Verbonden in de verte. Iets over oogcontact.
Naast elkaar op een bankje zitten, elkaar niet aankijken maar met een zachte blik richting de horizon die de Waddenzee scheidt van de hemel boven ons. En de verbinding is er meteen.
Oogcontact. Voor de ene persoon is een seconde (één-en-twin-tig…) al te veel, terwijl een ander een beginnend gevoel van afwijzing ervaart als zijn of haar ogen tien of twintig seconden geen geruststellende ogen tegenover zich vinden.
“Wist je dat je elkaar niet hoeft aan te kijken om toch de connectie te voelen?” Dat wil mijn cliënt wel eens proberen. Dit oefenen en zelf ervaren, blijkt een ware eyeopener. Hij merkt zelfs dat hij de verbinding sterker ervaart, omdat ‘iets in hem’ niet meer zo alert hoeft te zijn, vanuit het idee altijd maar te ‘moeten’ reageren op oogcontact.
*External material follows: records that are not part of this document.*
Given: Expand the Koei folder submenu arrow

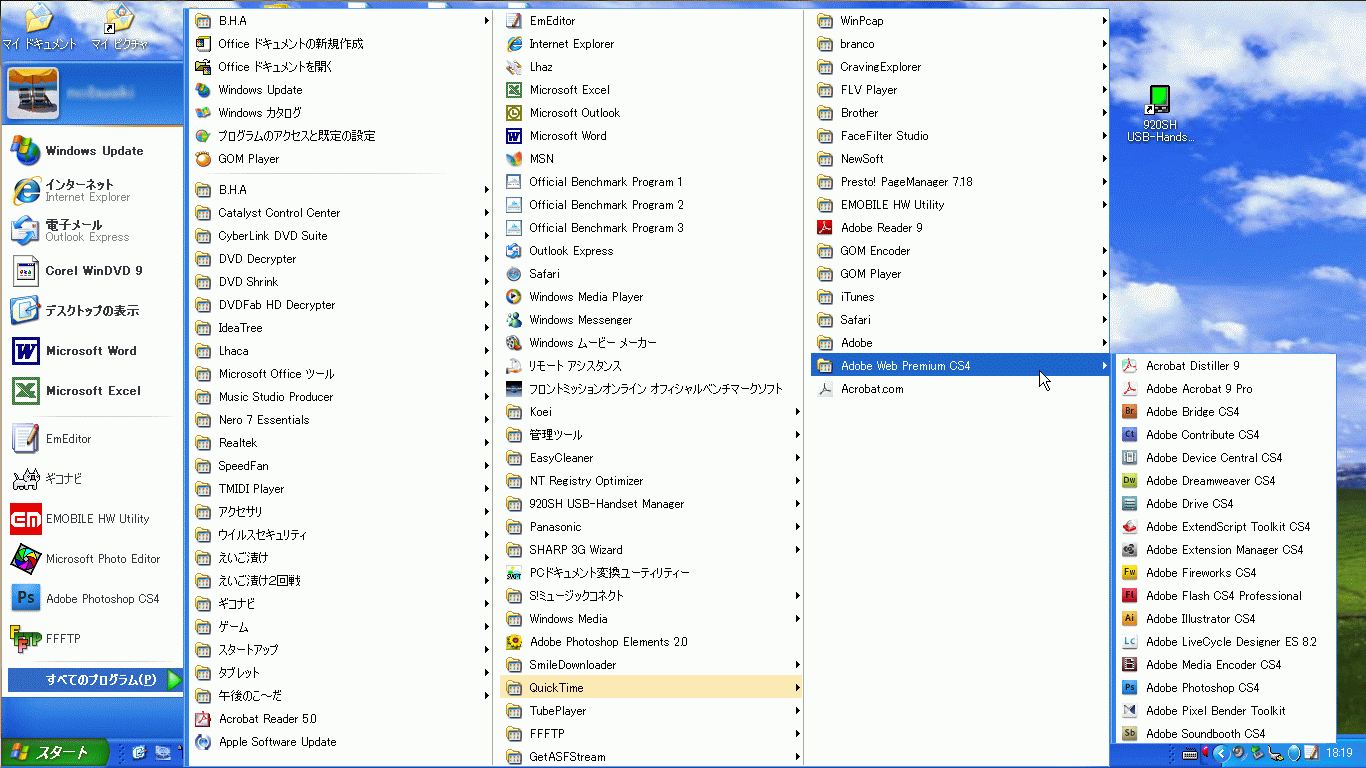Looking at the screenshot, I should (797, 412).
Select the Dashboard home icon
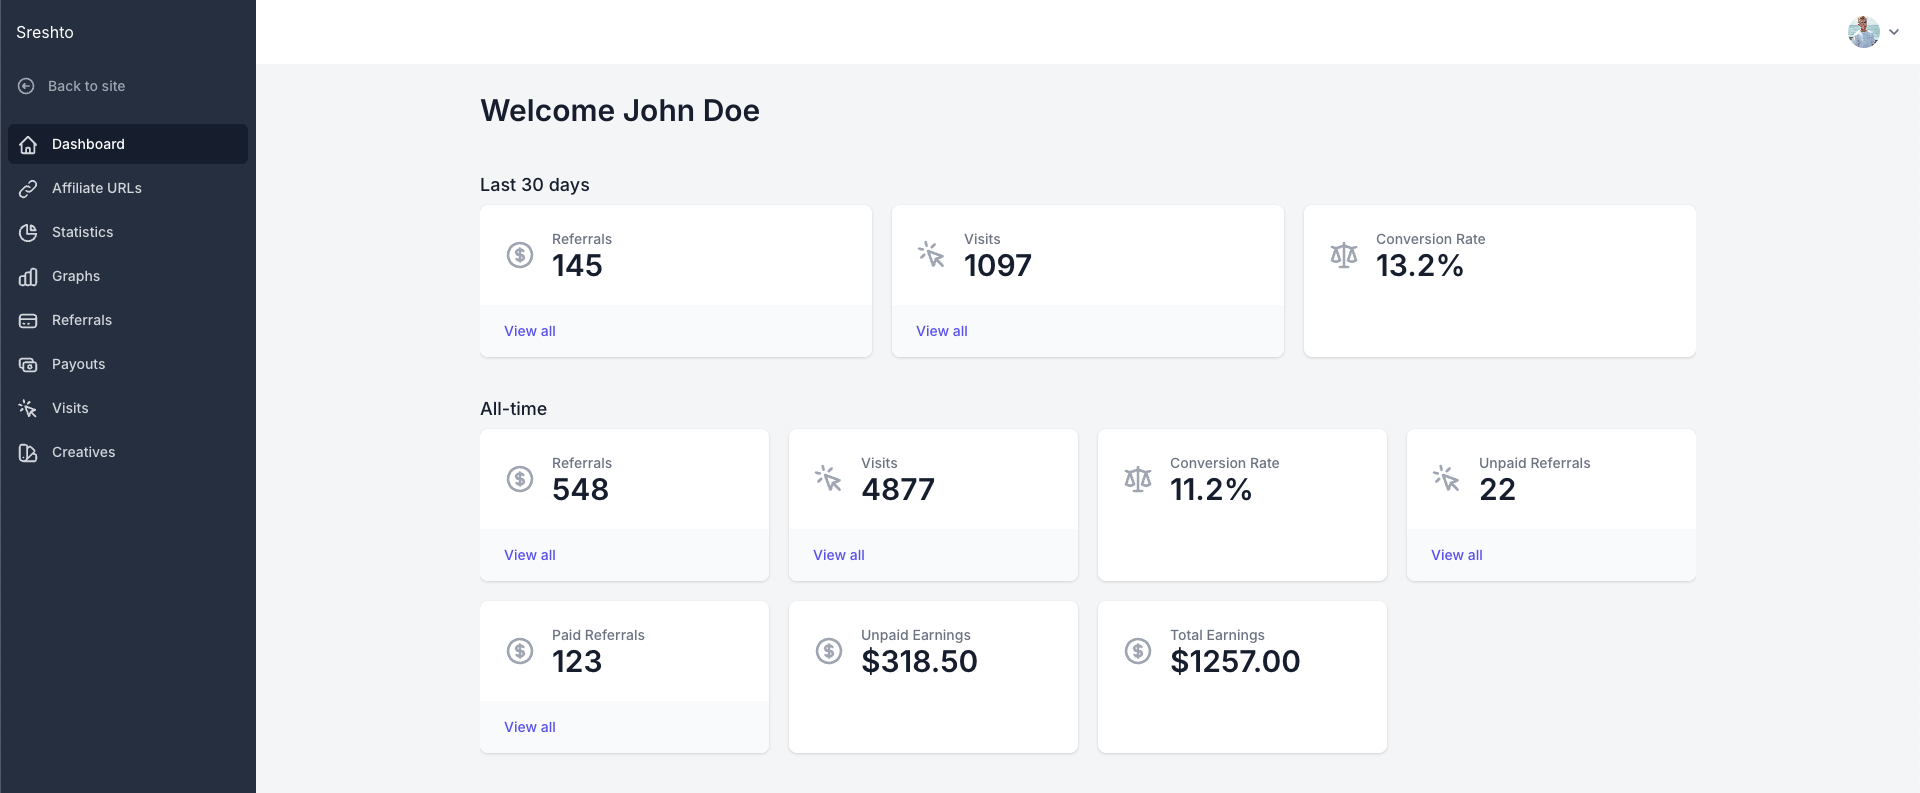The image size is (1920, 793). pyautogui.click(x=27, y=144)

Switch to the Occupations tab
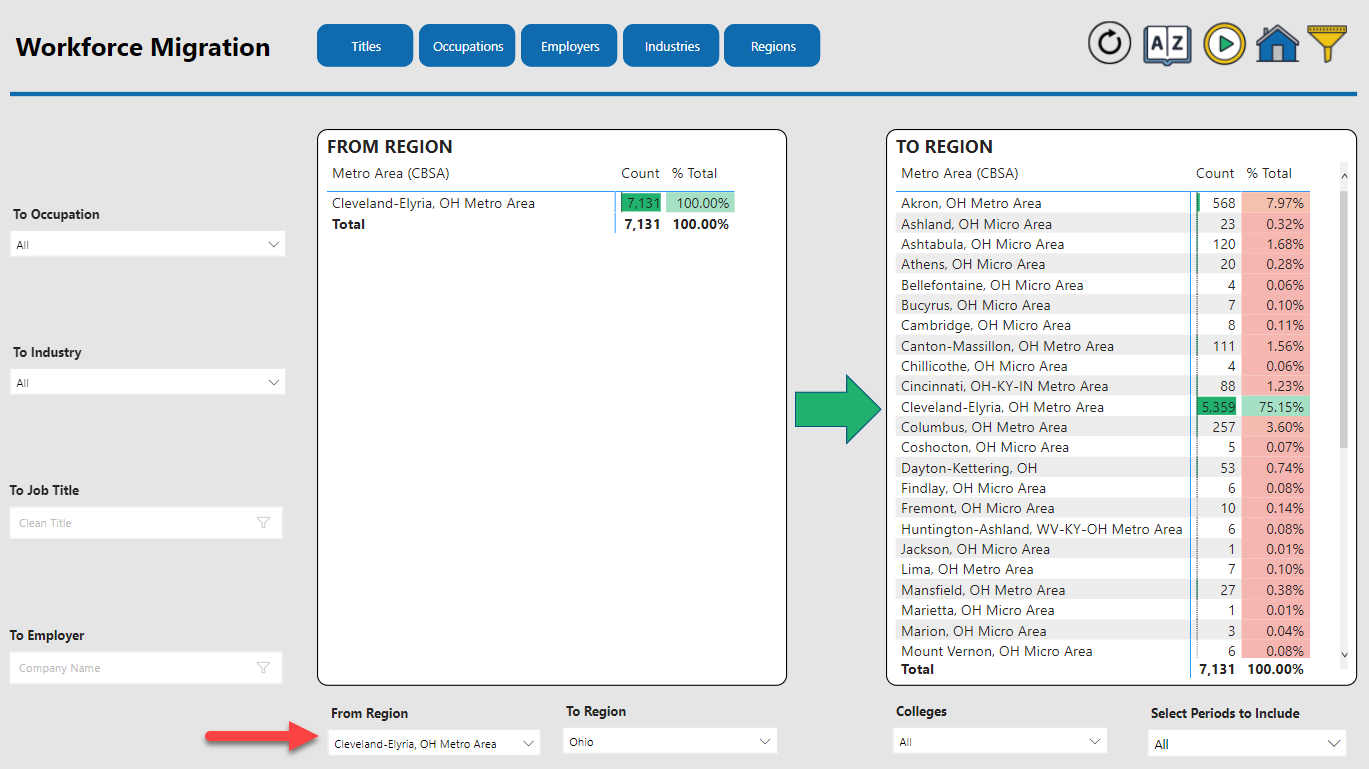click(467, 46)
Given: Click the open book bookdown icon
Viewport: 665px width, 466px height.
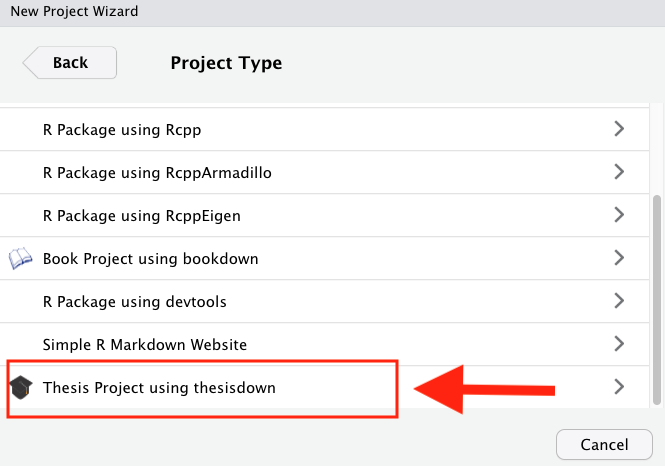Looking at the screenshot, I should coord(20,258).
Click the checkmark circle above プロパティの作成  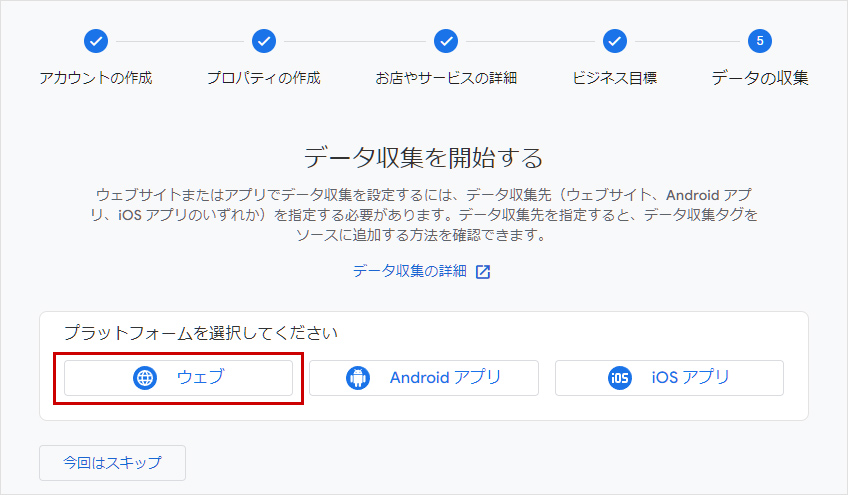click(x=264, y=41)
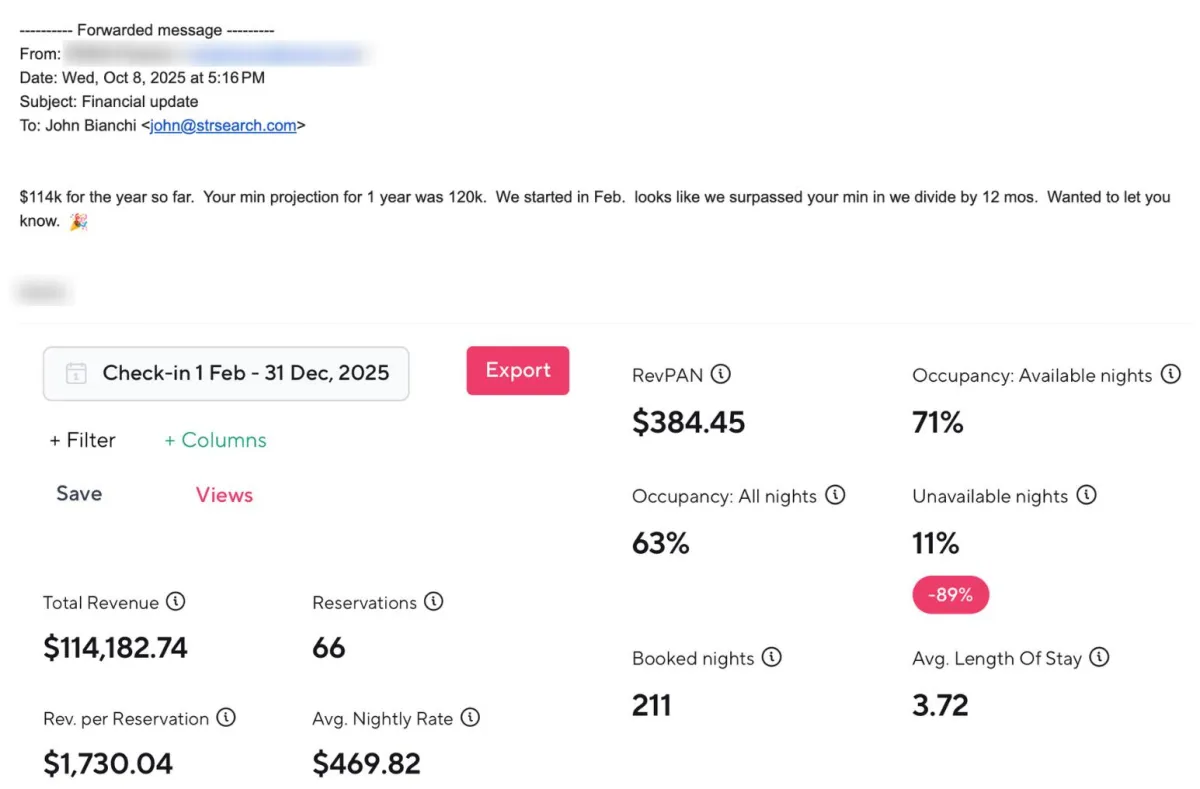Show info for Avg. Nightly Rate
The width and height of the screenshot is (1200, 789).
(470, 718)
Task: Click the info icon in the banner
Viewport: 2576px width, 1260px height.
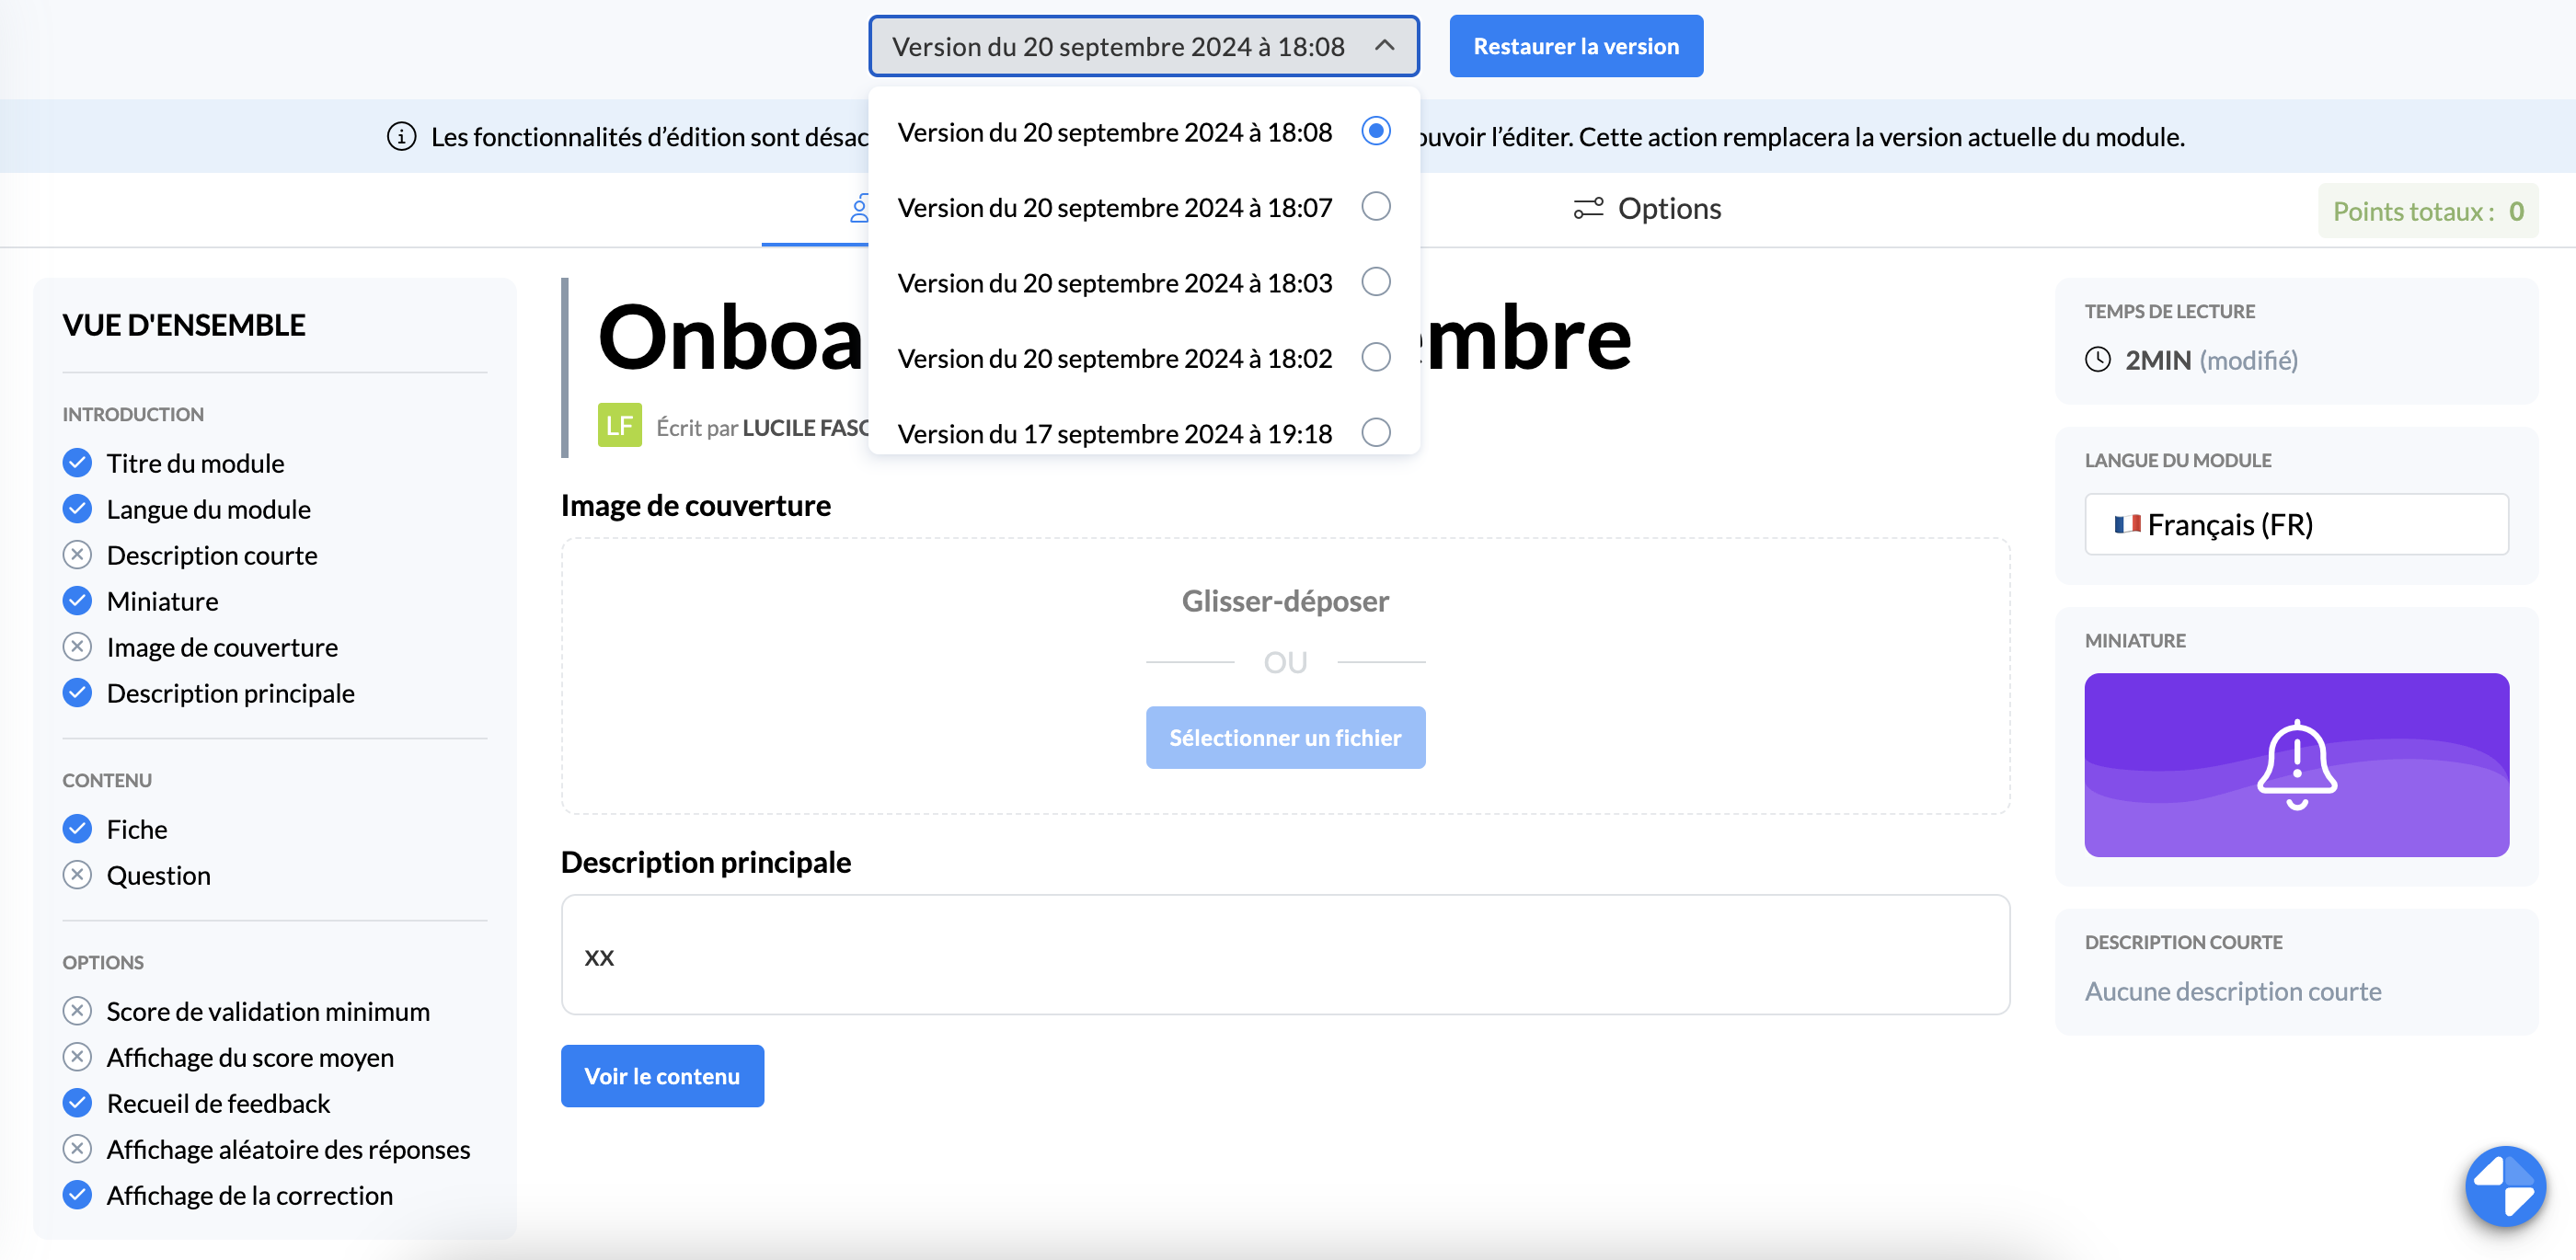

We zitten op het bankje aan zee. Verderop ligt Vlieland links en Terschelling rechts, weten we. We spreken af dat onze ogen elkaar kilometers verderop gaan ontmoeten. Daar ergens op het laatste stukje water tot de horizon tussen beide eilanden. Samen co-dissociëren, verbonden in de verte. En de rest gaat vanzelf.